◆ READING PASSAGE
◇ ◇ ◇ ◇

Few passing Mount Radford Lawn, near County Hall on Topsham Road, realise that what looks like an ordinary school playing field has been maintained as recreational green space for at least the past 450 years.
The occupants of an historic house built during the reign of Elizabeth I first looked out over the lawn c.1570. The house was later rebuilt in the Georgian era, when a cedar-lined carriage drive was added along what is now St Leonards Road to lead visitors arriving at the house across the lawn in a graceful curve.
In 1826 the house was sold and became a school, before it was demolished in 1902, when its site was redeveloped as Barnardo Road and the lawn was sold to what is now known as the Exeter Royal Academy for Deaf Education (ERADE), which had been headquartered on the other side of Topsham Road since 1828.
A century passed until, in June 2018, Exeter City Council granted planning permission for the redevelopment of ERADE’s main site, allowing the charity to enact its plan to relocate to purpose-built facilities on the former Rolle College campus in Exmouth. Acorn Property Group are now set to build 146 new homes, a care home and assisted living units there, as well as accommodation for a pre-school playgroup already housed on the site. ERADE intend to decamp in 2020, after almost 200 years in Exeter.
Last month, ERADE revealed its intention to sell Mount Radford Lawn for development as luxury housing by Burrington Estates, who had acquired an option to buy the land subject to successful planning application. Burrington Estates then held a consultation event on 7 May at their offices at Dean Clarke House on Southernhay at which they presented their scheme.
Paul Scantlebury, Director of Burrington Estates, said his firm was working in partnership with ERADE to deliver eight new family homes while making part of the site available as a “public open space”. When asked about the many planning hurdles the project appeared to face, he said his firm’s advisors were confident that all relevant issues had been addressed and that the project would proceed.

◇ ◇ ◇ ◇

◆ PROVIDED DATA
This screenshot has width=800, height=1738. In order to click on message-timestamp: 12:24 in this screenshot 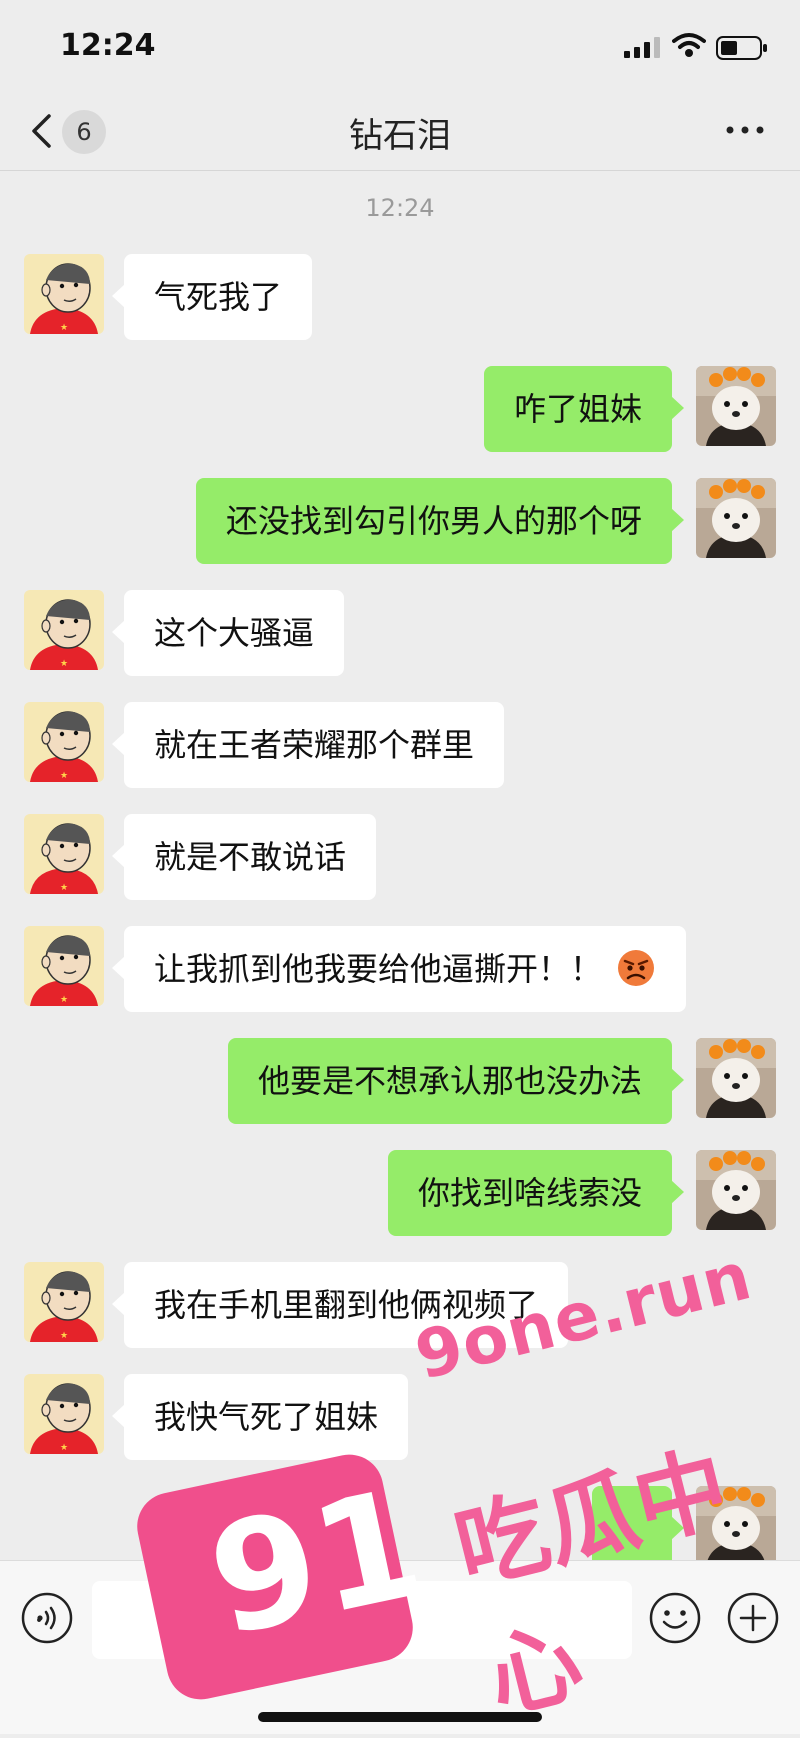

◇ ◇ ◇ ◇

◆ WHAT THIS EXERCISE ASKS
**a)** Summarize the passage on Mount Radford Lawn in two sentences.
**b)** Retype the passage on Mount Radford Lawn, everything from "The occupants of" down to "Road since 1828.".

◆ RESPONSES BY ITEM NUMBER
**a)** Mount Radford Lawn, near County Hall on Topsham Road, has been maintained as recreational green space for at least 450 years; an Elizabethan house first overlooked it c.1570, and in 1902 the lawn was sold to what is now the Exeter Royal Academy for Deaf Education (ERADE). As ERADE prepares to relocate to purpose-built facilities in Exmouth, it has revealed its intention to sell the lawn for luxury housing by Burrington Estates, whose director says the scheme will deliver eight new family homes while making part of the site available as a public open space.

**b)**
The occupants of an historic house built during the reign of Elizabeth I first looked out over the lawn c.1570. The house was later rebuilt in the Georgian era, when a cedar-lined carriage drive was added along what is now St Leonards Road to lead visitors arriving at the house across the lawn in a graceful curve.
In 1826 the house was sold and became a school, before it was demolished in 1902, when its site was redeveloped as Barnardo Road and the lawn was sold to what is now known as the Exeter Royal Academy for Deaf Education (ERADE), which had been headquartered on the other side of Topsham Road since 1828.